Wednesday, April 10, 2013

The worst part of a bad headstand


A good headstand is a very light one. It is soft. I have an expat student who keeps asking which muscle to tighten extra before going up. I find these questions have already interfered with her growth. If there is a muscle to tighten I will suggest it, na? When you start on a pose, unless there is any specific reason to tighten something, you cannot even imagine you should do that, simply because in a disorienting pose like that contracting muscles will simply throw you off the center.

A good headstand is like a huge tree moving softly with every whiff of breath. It is soft. It is not fixed by tightening muscles but flowing with an awareness that ensures which muscle must tighten when and where as required.  It is a flowing firm-release practice.This is what makes a good headstand deeply relaxing. In a good headstand, you are constantly releasing the pressure at the neck by lifting from the elbows and elongating your shoulderblades. At this point the body can move back to the center if it has lost it. Most people who hold a stiff headstand fear this movement and hence resist entering that zone altogether thus losing the most beautiful and sophisticated joy of holding a headstand well.

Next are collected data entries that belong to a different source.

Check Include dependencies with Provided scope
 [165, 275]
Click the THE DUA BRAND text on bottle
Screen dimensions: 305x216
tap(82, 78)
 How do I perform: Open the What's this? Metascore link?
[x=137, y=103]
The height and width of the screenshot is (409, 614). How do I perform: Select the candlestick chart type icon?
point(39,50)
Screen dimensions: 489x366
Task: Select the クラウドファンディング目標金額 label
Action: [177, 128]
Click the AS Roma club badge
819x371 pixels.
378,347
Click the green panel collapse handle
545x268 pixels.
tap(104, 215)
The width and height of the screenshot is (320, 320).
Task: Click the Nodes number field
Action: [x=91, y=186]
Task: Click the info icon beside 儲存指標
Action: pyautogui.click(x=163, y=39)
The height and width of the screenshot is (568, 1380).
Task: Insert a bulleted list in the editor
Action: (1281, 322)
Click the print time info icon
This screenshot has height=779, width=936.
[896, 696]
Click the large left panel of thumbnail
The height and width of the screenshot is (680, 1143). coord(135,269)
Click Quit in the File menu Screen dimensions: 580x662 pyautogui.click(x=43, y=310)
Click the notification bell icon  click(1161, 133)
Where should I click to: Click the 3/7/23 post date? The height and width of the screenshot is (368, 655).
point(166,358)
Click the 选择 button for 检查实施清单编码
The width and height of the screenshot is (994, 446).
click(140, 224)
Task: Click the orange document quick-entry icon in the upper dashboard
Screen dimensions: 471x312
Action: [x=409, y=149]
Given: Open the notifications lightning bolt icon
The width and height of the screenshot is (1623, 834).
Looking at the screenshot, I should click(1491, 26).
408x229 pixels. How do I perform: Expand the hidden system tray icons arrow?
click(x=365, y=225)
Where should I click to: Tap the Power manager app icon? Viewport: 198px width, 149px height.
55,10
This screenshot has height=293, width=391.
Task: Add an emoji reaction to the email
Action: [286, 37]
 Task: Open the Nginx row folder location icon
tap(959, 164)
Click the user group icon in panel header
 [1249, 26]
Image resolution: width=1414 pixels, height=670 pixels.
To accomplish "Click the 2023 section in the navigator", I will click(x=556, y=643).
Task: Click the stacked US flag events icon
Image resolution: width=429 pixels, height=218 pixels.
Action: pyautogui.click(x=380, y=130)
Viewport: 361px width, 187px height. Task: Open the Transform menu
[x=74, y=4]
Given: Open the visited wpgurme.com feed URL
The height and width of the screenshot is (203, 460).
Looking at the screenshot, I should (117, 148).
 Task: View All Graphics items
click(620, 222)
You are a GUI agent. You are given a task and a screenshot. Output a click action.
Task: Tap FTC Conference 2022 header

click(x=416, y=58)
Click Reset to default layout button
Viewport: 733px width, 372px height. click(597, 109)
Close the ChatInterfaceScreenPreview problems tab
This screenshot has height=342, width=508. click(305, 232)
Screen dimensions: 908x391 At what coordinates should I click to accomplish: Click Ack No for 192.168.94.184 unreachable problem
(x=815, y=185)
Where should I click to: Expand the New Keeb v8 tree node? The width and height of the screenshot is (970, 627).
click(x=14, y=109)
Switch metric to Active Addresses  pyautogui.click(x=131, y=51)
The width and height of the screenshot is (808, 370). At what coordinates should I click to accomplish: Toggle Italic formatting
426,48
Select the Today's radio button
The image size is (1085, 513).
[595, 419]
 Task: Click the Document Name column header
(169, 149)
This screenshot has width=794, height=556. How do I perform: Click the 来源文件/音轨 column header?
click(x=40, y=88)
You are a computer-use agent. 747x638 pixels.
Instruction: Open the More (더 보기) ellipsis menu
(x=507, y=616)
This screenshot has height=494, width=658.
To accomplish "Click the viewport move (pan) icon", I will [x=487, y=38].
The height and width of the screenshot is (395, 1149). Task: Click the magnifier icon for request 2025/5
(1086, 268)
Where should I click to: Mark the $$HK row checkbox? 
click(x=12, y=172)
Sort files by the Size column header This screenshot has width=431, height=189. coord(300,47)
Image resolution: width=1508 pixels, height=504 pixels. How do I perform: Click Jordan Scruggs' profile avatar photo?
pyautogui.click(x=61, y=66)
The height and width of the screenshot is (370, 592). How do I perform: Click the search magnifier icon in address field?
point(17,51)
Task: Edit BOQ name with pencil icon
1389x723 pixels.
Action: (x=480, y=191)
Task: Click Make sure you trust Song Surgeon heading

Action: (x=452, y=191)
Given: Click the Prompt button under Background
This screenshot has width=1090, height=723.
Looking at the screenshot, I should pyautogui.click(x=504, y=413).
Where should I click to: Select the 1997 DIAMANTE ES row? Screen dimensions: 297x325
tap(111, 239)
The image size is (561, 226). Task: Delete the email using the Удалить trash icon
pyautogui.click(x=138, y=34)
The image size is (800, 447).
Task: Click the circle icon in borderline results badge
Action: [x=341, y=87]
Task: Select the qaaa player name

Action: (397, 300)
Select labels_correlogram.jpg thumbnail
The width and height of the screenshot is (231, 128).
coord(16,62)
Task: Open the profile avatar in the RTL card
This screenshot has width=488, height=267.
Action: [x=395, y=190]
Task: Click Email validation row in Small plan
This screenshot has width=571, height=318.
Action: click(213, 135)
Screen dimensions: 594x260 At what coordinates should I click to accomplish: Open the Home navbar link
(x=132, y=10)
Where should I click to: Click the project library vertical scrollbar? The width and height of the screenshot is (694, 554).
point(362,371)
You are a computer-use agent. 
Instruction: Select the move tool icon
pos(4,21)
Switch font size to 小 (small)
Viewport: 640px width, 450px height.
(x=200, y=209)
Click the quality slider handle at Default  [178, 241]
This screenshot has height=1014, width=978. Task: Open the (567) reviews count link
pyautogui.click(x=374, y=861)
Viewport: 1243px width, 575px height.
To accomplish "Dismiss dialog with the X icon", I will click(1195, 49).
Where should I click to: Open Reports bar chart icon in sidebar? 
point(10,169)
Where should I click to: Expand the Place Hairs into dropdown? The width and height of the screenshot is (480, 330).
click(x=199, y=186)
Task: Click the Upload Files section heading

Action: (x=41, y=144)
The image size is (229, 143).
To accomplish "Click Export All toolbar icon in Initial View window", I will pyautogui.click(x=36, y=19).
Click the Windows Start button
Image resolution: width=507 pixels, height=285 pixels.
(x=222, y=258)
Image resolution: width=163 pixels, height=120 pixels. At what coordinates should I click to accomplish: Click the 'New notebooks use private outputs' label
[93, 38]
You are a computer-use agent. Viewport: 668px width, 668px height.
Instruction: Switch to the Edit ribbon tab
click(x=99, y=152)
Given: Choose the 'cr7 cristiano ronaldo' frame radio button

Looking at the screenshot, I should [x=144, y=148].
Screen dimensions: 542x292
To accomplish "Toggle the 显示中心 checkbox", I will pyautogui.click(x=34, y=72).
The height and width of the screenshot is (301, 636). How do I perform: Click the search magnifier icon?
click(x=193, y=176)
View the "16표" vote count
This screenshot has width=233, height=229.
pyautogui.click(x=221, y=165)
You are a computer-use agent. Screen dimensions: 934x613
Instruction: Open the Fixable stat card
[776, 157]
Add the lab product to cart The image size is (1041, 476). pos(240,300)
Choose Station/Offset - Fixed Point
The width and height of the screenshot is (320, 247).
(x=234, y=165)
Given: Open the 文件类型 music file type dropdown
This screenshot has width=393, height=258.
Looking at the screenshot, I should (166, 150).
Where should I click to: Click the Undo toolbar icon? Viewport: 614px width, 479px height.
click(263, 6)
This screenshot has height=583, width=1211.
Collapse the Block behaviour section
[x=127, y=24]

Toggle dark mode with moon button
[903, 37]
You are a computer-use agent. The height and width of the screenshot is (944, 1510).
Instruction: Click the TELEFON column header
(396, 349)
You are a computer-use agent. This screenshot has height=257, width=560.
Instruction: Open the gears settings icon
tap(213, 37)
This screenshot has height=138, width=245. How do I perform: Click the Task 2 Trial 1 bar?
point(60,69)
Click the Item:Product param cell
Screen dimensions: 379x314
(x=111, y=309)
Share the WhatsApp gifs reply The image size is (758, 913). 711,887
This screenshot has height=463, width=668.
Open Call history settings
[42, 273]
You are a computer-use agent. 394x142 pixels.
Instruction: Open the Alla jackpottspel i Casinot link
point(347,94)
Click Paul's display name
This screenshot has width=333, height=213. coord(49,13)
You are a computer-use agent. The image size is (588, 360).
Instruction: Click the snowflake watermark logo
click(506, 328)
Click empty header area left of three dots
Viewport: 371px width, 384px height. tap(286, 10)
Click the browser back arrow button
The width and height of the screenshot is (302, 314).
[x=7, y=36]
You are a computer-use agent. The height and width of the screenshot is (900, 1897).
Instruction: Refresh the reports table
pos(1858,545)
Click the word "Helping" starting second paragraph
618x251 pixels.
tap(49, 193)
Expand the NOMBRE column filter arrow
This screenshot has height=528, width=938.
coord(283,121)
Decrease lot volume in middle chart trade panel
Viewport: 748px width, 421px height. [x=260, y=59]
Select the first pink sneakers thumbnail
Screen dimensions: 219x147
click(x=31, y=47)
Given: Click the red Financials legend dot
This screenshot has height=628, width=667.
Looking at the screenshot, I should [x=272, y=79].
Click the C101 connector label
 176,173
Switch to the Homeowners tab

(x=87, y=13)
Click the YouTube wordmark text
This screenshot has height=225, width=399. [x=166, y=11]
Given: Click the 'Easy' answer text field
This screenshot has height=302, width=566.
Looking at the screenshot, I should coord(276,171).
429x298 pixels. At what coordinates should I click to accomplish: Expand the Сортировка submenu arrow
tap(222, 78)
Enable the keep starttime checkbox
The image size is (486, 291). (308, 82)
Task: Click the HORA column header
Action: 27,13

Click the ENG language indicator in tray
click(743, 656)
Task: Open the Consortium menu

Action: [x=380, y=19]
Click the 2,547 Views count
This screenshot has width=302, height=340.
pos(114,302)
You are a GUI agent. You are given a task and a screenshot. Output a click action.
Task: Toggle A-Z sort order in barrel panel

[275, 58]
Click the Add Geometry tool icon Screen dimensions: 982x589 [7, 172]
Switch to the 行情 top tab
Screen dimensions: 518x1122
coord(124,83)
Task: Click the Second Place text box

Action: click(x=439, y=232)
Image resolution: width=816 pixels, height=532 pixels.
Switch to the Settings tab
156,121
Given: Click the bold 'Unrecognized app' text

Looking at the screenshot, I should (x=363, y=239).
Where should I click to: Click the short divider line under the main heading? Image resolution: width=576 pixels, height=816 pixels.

The mistakes that beginners make, and is permissible, but unacceptable in advanced students involve:

Collapsing at the neck.

  • . this will cause the wrong muscles to develop, creating a thick neck and most likely a double chin. 
  • This collapse at the neck will also hike the blood pressure because it presses into the cardiac plexus which manages your blood flow. 
  • It will spike the heart beat. 
  • It will constrict the breath, making it effort-full.
Curving at the spine: 
It could be at the neck, as most beginners tend to do this.  Or mid-back as advanced students do when they want to increase the duration in the pose without initiating the corrections or softness or firmness required. Often this is the mistake you will find in advanced students greedy for upping their hold in the final pose. Or at the lower back, which happens usually when the student is unaware a curve is being created and pushes the hips back, again due to a lack of awareness. Interesting the hips move back only because the student wishes to keep the legs in front, to be able to avert a backward fall.  

  • All of this will create a postural defect with its corresponding problem at the emotional level: the neck collapse will increase anxiety or anger/ the mid-back collapse will push the ego out more in the open/ the lower back collapse will deter your stamina under stress. 
  • Plus, it is going to give you permanent paunchy look, because you have wrongly trained and pushed the spine into protruding out. Nothing you do with abs exercise will rectify this. 
The worst side effect of a bad headstand is that because the breath is strained, it will trigger the sympathetic nervous system, thus triggering stress hormones and an inflammatory response in the body as it tries to deal with this. What it means is that you are going to be stiffer than before, because that is how the sympathetic nervous system wrecks your body, by increasing the acid levels in your blood. 


2 comments:

Anonymous said...

hi,
may i please put a query relating to this recent post.
what causes red eyes after headstand and is it normal.

YOGA IN EVERYTHING said...

Yes, normal due to increased gush of blood to head.
However, after finishing headstand sit in baby pose, then lie back in corpse pose.